**Text to read**.

▬▬▬

DAVAO CITY, Philippines (Mindanao Examiner / Nov. 14, 2008) - The militant Kalipunan ng Damayang Mahihirap (KADAMAY) condemned the Arroyo government for allowing the onerous mega-sale of P14-billion worth of some 53,000 low cost housing units nationwide to the private Balikatan Housing Finance, Inc.
”The sale smacks of capitalist greed at the expense of thousands of urban poor professionals and other low-income earners who will be displaced and evicted once rash foreclosure proceeding shall have been started,” it said in a statement.
It accused Balikatan of colluding with agencies of the Arroyo bureaucracy and victimizing thousands of urban poor homeowners who are mostly lowly government and private employees and who receive meager wages.

▬▬▬

**Given data**.
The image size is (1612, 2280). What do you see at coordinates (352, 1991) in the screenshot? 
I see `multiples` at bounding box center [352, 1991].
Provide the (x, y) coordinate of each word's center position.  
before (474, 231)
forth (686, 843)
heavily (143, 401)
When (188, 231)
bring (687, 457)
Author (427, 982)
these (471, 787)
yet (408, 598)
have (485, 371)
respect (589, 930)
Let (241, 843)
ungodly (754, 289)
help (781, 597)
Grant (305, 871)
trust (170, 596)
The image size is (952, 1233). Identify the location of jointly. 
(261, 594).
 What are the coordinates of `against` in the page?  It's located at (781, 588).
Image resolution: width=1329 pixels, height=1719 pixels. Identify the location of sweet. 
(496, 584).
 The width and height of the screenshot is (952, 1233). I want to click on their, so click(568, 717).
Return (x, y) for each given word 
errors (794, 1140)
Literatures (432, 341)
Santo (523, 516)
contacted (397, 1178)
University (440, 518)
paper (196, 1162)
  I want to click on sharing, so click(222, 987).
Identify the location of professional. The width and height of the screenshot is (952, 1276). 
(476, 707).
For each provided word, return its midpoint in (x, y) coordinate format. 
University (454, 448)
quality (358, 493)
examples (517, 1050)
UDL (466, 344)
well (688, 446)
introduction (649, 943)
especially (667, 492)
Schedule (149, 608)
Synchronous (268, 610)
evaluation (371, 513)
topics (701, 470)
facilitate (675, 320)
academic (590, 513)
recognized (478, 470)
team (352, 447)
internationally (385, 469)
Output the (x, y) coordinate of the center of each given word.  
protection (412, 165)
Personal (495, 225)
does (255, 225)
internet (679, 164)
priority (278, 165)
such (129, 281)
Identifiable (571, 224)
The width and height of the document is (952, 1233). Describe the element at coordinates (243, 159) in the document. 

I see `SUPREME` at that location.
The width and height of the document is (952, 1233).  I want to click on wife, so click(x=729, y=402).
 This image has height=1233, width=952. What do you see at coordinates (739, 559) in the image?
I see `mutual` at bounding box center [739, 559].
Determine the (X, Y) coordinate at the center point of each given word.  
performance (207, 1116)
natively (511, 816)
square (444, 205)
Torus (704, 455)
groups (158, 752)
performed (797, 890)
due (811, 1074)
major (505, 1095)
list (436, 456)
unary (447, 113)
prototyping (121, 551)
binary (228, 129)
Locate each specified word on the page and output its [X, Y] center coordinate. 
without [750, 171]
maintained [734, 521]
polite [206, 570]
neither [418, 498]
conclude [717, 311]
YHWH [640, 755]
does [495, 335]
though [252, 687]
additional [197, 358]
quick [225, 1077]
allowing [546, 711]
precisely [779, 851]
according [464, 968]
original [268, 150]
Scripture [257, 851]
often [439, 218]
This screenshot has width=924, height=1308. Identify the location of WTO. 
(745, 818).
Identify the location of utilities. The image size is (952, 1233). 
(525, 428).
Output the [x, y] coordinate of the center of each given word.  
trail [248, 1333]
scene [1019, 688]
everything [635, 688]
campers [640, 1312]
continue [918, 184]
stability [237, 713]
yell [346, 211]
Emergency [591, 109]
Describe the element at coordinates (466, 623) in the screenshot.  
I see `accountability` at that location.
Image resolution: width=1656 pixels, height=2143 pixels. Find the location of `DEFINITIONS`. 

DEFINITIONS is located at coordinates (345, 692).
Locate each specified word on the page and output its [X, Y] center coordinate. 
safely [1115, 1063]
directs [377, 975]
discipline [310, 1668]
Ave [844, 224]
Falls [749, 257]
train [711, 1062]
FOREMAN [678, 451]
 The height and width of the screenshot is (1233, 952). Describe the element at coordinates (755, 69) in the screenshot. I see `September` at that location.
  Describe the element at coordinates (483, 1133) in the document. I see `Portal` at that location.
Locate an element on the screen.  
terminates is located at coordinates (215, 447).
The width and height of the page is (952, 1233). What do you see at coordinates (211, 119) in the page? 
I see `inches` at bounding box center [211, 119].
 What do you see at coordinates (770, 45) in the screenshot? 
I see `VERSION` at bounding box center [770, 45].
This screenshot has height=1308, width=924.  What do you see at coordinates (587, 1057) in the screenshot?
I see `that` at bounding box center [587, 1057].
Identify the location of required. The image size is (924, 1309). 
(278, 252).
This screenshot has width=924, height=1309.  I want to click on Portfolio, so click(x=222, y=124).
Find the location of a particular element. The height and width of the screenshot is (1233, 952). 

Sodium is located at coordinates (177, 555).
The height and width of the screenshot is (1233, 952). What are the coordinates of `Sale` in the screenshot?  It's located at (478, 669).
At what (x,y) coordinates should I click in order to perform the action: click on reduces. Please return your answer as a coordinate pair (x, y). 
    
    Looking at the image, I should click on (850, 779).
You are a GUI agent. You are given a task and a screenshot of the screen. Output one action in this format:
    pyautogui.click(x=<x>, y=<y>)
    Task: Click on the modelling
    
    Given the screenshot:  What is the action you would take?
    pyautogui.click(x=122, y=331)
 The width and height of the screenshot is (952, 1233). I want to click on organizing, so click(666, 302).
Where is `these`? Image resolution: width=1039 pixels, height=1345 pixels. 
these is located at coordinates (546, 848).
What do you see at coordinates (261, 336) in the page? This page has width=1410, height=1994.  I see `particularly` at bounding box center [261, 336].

▬▬▬

**Work instructions**.
Copy the full news report on the housing sale, word for word.

**Solution below**.
DAVAO CITY, Philippines (Mindanao Examiner / Nov. 14, 2008) - The militant Kalipunan ng Damayang Mahihirap (KADAMAY) condemned the Arroyo government for allowing the onerous mega-sale of P14-billion worth of some 53,000 low cost housing units nationwide to the private Balikatan Housing Finance, Inc.
”The sale smacks of capitalist greed at the expense of thousands of urban poor professionals and other low-income earners who will be displaced and evicted once rash foreclosure proceeding shall have been started,” it said in a statement.
It accused Balikatan of colluding with agencies of the Arroyo bureaucracy and victimizing thousands of urban poor homeowners who are mostly lowly government and private employees and who receive meager wages.